S Monroe Nickell, of Lexington, Floyd Arnett, of West Liberty and G. C. Allen, of Jackson, for appellants.

W. M Gardner, of West Liberty, for appellees.

DRURY C.

The appellants H. H. Bryant and Bertha Bryant sued the appellees J. C. Ellis, Drury Smithers, and G. L. Brantley for $300 which plaintiffs allege was the value of certain property of theirs destroyed by fire negligently lighted by the defendants. At the close of the evidence for the plaintiffs, the court directed the jury to return a verdict for the defendants, and, from the judgment entered on that verdict, the plaintiffs have entered a motion for an appeal.

The defendants were contractors engaged in the grading of a road in Morgan county known as state project No. 32, and in that work they were using a steam shovel. On April 21, 1924, they were operating this shovel in excavating a cut on the farm of Mrs. Florence Ferguson. On that day a fire started in some broom sedge, grass, and other combustible material on Mrs. Ferguson's farm. This fire spread in that material until it reached the farm of the plaintiffs and burned some fencing and timber belonging to plaintiffs, for which they sought in this suit to recover. Eleven witnesses testified for the plaintiffs, and they make various statements about how near to the shovel this fire originated, about the amount of damage the fire did to the property of the plaintiffs, and about the distance they had observed burning coals or cinders thrown by this steam shovel. Some of these witnesses gave these distances by comparison to the distance to certain objects in and near the courtroom, which, of course, is meaningless to us, but others estimated these distances in feet, and, summing up and averaging the statements made by these witnesses, it appears that at the conclusion of the plaintiffs' evidence they had established that this fire originated about 31 feet from the shovel; that it destroyed property of the plaintiffs worth $575; and that this steam shovel would throw burning coals and cinders 92 feet.

We cannot understand why the court directed a verdict for the defendants, but gather from the brief filed in their behalf that this peremptory instruction was given because the plaintiffs failed to show that the steam shovel was not equipped with an approved spark arrester, that it was not in good order, or that it was being negligently operated. There are some things in the brief that indicate that defendants were contending that sections 782 and 793, Kentucky Statutes, created the liability for communicating fire, and that these sections only applied to railroads. If that was the view taken by the court, and the peremptory instruction was given for that reason, it cannot be approved. Sections 782 and 793 did not create the liability for communicating fire. That liability already existed at common law. Indeed, one of our fundamental maxims is, "Sic utere tuo ut alienum non lædas." Section 782 was passed for the benefit of the railroads, to provide a degree of care, the observance of which would relieve them from responsibility for the communication of fire, and applies to railroad companies only.

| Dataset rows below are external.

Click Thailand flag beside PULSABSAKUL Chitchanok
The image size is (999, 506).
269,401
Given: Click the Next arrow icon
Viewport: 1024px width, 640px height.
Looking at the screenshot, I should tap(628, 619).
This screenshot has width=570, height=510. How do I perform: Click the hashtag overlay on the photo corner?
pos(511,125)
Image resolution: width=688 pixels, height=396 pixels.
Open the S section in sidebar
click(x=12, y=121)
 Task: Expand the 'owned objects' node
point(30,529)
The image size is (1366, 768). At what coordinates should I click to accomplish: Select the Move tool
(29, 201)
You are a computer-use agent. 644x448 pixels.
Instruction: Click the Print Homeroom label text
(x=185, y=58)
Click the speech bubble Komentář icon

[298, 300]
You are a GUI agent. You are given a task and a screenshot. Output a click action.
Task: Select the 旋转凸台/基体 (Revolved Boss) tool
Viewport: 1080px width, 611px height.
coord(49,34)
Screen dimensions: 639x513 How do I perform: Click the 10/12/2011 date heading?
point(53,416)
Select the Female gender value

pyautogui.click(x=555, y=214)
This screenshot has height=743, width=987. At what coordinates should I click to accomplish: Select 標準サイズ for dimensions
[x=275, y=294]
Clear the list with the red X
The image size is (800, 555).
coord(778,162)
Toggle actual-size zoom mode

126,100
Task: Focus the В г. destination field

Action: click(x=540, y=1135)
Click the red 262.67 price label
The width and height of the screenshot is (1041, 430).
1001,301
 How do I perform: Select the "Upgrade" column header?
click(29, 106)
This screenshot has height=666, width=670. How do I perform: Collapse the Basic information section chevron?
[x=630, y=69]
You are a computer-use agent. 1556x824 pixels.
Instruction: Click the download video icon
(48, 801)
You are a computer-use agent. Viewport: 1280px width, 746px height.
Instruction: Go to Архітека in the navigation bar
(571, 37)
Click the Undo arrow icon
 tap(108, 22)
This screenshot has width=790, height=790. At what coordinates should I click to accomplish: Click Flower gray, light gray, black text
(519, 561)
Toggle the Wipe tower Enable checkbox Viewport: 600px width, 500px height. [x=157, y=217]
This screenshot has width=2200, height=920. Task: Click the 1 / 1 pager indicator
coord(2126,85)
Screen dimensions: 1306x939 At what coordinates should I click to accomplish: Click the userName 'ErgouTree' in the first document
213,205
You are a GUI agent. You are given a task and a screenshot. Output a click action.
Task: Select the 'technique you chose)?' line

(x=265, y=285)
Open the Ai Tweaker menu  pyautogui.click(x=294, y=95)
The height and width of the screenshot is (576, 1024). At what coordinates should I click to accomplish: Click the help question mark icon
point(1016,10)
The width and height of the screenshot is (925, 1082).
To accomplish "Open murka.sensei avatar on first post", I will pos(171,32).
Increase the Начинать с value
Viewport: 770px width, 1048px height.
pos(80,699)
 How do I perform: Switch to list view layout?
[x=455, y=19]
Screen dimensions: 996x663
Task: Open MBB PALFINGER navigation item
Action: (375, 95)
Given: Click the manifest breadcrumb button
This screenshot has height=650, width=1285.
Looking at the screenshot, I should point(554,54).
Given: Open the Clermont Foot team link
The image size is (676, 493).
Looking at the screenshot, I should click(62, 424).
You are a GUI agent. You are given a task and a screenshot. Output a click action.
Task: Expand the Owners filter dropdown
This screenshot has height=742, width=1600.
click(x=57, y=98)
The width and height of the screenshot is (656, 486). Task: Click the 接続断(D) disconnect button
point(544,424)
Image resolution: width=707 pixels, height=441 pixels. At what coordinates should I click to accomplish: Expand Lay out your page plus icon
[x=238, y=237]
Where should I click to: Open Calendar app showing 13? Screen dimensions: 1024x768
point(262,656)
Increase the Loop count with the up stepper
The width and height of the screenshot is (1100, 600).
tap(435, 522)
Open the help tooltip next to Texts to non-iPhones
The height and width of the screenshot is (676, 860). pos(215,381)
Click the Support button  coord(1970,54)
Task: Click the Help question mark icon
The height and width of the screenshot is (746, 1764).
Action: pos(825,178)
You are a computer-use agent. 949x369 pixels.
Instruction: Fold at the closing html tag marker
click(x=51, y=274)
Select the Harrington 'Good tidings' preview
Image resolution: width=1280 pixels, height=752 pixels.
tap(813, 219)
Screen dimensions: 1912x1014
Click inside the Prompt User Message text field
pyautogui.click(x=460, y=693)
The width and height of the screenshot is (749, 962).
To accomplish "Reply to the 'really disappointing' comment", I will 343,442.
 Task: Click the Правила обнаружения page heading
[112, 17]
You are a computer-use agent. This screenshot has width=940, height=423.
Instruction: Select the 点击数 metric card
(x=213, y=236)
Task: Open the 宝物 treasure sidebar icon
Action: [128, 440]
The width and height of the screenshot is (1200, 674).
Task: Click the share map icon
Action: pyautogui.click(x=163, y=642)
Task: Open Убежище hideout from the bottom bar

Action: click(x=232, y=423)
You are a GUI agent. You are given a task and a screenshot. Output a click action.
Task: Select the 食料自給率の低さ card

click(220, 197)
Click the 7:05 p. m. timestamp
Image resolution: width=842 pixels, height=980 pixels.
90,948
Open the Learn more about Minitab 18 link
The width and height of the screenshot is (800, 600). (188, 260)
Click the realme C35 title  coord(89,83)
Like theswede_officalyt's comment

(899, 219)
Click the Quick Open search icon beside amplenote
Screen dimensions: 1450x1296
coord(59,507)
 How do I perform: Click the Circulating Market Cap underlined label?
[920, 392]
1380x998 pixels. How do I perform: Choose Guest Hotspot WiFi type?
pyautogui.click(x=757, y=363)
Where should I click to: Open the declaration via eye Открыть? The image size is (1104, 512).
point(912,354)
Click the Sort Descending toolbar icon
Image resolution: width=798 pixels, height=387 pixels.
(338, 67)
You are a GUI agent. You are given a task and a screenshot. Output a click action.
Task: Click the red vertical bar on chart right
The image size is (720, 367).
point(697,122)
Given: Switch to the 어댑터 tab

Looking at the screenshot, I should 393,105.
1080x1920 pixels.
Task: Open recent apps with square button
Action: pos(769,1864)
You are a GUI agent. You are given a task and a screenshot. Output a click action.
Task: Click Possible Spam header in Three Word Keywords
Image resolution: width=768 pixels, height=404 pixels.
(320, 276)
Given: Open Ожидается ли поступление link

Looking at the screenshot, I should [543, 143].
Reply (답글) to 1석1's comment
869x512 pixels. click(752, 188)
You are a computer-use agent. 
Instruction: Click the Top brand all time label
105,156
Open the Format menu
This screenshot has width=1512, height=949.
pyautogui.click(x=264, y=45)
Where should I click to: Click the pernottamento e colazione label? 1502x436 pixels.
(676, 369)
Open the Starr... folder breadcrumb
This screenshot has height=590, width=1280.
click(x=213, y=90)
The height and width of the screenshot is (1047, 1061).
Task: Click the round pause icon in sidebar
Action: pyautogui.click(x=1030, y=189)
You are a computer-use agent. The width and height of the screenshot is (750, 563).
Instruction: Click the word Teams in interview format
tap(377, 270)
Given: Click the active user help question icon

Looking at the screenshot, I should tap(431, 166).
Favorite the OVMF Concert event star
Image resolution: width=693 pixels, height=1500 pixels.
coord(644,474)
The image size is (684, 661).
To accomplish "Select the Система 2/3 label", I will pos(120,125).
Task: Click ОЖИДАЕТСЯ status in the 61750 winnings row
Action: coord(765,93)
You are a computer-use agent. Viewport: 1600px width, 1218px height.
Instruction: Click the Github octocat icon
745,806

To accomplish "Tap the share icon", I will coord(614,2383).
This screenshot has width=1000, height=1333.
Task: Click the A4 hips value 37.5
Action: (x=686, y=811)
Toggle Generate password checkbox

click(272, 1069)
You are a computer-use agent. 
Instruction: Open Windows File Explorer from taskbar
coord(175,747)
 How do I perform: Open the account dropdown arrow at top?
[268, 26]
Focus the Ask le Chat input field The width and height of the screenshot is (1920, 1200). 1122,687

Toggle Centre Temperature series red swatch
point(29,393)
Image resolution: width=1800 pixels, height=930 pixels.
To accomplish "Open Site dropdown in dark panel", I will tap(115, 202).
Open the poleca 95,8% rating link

Of course, the defendants had a lawful right, in the grading of this highway, to use a steam shovel, if they saw fit to do so; but, when they did so, it was incumbent on them to use ordinary care to avoid throwing sparks therefrom and setting fire to adjoining property. Fire is a dangerous agency, and the ordinary man is quite careful in the use of it. Parties using machinery operated by steam must use fire to generate the steam; but in the use of such machinery they must use care commensurate with the danger to avoid communicating the fire to adjoining property. In determining the degree of care required in such cases, regard must be had for the character of the season, the weather, the prevailing winds, and the nature of the material near which they are working. Thus ordinary care in a plowed field during a downpour of rain would be negligence during a severe drought and in the neighborhood of dry fodder, stubble, grass, or other tinder. This care is measured by that degree of caution which a man of ordinary prudence would exercise under the circumstances. A very interesting case dealing with the communication of fire by a threshing engine is that of Martin et al. v. McCrary et al., reported in 115 Tenn. 316, 89 S.W. 324, 1 L. R. A. (N. S.) 530. Other cases of interest and instruction are Gillingham v. Christen, 55 Ill.App. 17; McClelland v. Scroggin, 48 Neb. 141, 66 N.W. 1123; Collins v. Groseclose, 40 Ind. 414; Garrison v. Grayvill, 52 Mo.App. 580; Teall v. Barton, 40 Barb. (N. Y.) 137; Dennis v. Harris, 64 Hun, 637, 19 N.Y.S. 524; Holman v. Boston Land & Security Co., 20 Colo. 7, 36 P. 797; Quint v. Dimond, 147 Cal. 707, 82 P. 310.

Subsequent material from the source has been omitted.